Min: O menor resíduo é -0.66679, indicando que a previsão foi 0.66679 unidades menor do que o valor observado em pelo menos um caso.
1Q: -0.07589, significa que 25% dos resíduos estão abaixo desse valor.
Median: 0.03534, a mediana dos resíduos é próxima de zero, sugerindo que não há tendência de superestimar ou subestimar os valores.
3Q: 0.12591, indicando que 75% dos resíduos estão abaixo desse valor.
Max: O maior resíduo é 0.29637, mostrando que, em pelo menos um caso, a previsão foi 0.29637 unidades maior do que o valor observado.

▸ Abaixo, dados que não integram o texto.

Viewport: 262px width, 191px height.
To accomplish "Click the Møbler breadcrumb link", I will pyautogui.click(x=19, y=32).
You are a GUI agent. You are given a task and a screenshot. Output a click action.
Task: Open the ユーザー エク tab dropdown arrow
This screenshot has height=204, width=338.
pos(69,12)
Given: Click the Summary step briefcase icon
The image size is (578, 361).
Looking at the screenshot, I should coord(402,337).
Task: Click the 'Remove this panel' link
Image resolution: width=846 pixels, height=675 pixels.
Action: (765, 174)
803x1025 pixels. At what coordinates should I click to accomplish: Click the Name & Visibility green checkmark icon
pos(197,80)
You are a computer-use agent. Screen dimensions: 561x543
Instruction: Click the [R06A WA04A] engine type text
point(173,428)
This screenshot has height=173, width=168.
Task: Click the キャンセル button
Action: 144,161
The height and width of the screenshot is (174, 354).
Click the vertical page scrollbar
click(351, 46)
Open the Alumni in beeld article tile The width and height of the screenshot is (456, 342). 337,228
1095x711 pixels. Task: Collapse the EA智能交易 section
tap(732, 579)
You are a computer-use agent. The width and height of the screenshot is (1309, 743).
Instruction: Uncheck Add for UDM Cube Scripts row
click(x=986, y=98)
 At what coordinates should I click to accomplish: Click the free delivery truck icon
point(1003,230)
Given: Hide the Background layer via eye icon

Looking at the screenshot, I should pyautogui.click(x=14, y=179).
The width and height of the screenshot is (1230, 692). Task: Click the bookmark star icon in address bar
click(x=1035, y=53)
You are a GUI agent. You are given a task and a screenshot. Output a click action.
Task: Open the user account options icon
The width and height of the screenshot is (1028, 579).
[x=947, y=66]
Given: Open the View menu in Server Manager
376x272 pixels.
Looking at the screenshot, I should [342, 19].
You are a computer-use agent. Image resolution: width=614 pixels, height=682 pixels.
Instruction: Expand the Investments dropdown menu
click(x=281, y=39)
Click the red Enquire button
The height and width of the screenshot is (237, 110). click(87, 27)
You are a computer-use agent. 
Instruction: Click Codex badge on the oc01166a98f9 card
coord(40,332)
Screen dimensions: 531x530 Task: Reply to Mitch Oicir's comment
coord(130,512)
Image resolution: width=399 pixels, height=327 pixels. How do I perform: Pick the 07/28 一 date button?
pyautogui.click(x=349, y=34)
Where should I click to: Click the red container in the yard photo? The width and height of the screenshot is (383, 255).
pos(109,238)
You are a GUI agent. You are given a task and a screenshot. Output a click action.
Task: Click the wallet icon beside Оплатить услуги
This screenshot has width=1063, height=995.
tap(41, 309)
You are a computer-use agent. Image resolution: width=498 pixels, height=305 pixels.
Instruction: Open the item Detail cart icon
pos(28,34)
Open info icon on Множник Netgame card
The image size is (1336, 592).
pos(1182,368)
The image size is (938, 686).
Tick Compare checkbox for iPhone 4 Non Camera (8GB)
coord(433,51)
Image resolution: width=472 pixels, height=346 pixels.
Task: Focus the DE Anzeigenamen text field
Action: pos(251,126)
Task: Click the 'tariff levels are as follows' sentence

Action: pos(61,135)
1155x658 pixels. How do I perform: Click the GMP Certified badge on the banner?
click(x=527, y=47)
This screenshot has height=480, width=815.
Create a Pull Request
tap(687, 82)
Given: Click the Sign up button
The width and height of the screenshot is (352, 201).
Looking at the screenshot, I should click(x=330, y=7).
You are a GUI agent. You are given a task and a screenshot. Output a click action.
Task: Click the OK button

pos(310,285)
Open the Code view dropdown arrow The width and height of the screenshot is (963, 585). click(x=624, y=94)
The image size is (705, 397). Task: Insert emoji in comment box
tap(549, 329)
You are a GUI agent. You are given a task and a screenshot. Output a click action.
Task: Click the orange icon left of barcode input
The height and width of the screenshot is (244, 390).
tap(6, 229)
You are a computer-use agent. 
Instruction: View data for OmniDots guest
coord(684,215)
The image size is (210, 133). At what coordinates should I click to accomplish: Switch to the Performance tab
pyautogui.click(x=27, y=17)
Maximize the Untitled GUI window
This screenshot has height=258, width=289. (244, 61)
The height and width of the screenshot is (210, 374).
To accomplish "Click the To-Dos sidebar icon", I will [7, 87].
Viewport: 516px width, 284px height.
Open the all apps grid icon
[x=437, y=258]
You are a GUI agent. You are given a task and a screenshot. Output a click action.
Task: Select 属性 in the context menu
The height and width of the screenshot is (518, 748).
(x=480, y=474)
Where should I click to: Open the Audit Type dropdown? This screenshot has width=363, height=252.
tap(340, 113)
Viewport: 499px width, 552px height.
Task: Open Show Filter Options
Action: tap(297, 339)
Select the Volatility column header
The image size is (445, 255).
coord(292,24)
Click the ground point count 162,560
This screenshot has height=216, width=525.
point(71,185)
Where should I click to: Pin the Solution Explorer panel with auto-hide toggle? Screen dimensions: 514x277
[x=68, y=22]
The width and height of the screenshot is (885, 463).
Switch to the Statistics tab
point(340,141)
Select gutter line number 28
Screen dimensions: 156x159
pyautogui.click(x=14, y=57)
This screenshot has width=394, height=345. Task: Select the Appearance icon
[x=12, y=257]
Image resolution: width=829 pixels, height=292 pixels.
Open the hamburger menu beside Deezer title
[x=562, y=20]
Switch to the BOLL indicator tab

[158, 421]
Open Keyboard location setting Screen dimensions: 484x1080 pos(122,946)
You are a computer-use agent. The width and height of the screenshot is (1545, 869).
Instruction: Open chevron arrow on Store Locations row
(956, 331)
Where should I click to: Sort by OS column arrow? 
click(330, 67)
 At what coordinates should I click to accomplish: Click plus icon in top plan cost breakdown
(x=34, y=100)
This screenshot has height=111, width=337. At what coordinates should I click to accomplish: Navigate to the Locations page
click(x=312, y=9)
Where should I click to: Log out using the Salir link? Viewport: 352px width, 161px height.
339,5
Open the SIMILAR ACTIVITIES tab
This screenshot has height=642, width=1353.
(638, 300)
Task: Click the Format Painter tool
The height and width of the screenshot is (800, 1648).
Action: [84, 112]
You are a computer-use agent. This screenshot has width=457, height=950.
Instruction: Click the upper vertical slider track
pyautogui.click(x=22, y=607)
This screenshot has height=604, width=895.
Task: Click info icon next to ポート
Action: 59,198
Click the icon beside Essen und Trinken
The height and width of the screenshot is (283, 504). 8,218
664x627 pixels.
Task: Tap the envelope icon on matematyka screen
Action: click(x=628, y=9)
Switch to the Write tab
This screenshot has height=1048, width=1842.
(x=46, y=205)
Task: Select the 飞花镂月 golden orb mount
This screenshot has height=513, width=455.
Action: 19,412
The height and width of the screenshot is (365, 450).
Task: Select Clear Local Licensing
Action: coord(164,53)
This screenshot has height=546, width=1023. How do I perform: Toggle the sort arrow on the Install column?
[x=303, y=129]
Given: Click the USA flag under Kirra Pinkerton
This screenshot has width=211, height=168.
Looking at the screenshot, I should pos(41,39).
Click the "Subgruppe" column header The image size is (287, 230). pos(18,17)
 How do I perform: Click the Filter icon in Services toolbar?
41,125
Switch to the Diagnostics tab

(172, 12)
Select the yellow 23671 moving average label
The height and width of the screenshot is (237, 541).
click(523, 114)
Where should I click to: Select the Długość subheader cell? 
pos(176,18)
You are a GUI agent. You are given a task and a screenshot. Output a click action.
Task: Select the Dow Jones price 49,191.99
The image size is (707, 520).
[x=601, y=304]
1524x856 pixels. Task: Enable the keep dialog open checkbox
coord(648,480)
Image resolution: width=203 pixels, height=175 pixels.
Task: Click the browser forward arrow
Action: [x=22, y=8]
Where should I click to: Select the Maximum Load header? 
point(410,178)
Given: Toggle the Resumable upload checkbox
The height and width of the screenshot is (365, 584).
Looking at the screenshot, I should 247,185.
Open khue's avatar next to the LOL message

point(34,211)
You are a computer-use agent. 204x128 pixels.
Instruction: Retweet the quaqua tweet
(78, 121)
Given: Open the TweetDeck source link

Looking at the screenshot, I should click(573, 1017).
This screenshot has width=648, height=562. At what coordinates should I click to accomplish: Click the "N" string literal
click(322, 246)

2 Coeficientes Intercepto (Intercept): Estimate: 2.634248. Este valor é o estimado do índice de Shannon quando a umidade é zero, embora esse valor possa não ter um sentido prático.
Std. Error: 0.073448, o erro padrão do intercepto.
t value: 35.865, valor t para o intercepto, indicando um efeito muito forte.
Pr(>|t|): < 2e-16, indicando que o intercepto é altamente significativo.
Umidade: Estimate: -0.009274. Isso indica que para cada aumento de 1 unidade percentual na umidade, o índice de Shannon diminui em média 0.009274 unidades.
Std. Error: 0.001312, o erro padrão do coeficiente da umidade.
t value: -7.069, valor t para o coeficiente da umidade, mostrando que a umidade tem um efeito negativo significativo no índice de Shannon.
Pr(>|t|): 1.09e-07, que é o valor p associado ao teste do coeficiente de umidade. Este valor é altamente significativo, indicando que a umidade tem um efeito estatisticamente significativo no índice de Shannon.
3 Erro Padrão dos Resíduos
Interpretação: O erro padrão dos resíduos é 0.2062, que fornece uma medida da variabilidade dos resíduos. O número de graus de liberdade (28) é calculado como o número de observações menos o número de parâmetros estimados (30 - 1 = 29).
Multiple R-squared: 0.6409 indica que aproximadamente 64.09% da variabilidade no índice de Shannon é explicada pelo modelo com a umidade.
4 R-quadrado e Ajuste Adjusted R-squared: 0.6281 é uma versão ajustada do R-quadrado que leva em conta o número de preditores no modelo, sugerindo que o modelo permanece robusto mesmo após o ajuste.
5 Estatística F
Interpretação: A estatística F (49.97) é usada para testar a hipótese de que pelo menos um dos preditores (neste caso, a umidade) tem um efeito significativo na variável dependente (índice de Shannon). O valor p associado (1.087e-07) indica que a hipótese nula pode ser rejeitada, ou seja, há uma relação significativa entre umidade e o índice de Shannon.
6 Resumo O modelo sugere que a umidade tem um efeito negativo significativo no índice de Shannon, indicando que, à medida que a umidade aumenta, a diversidade de carrapatos, medida pelo índice de Shannon, tende a diminuir.
O modelo explica aproximadamente 64% da variabilidade nos dados, o que é um bom ajuste para uma análise de regressão linear.Tanto o intercepto quanto o coeficiente de umidade são altamente significativos, reforçando a validade do modelo.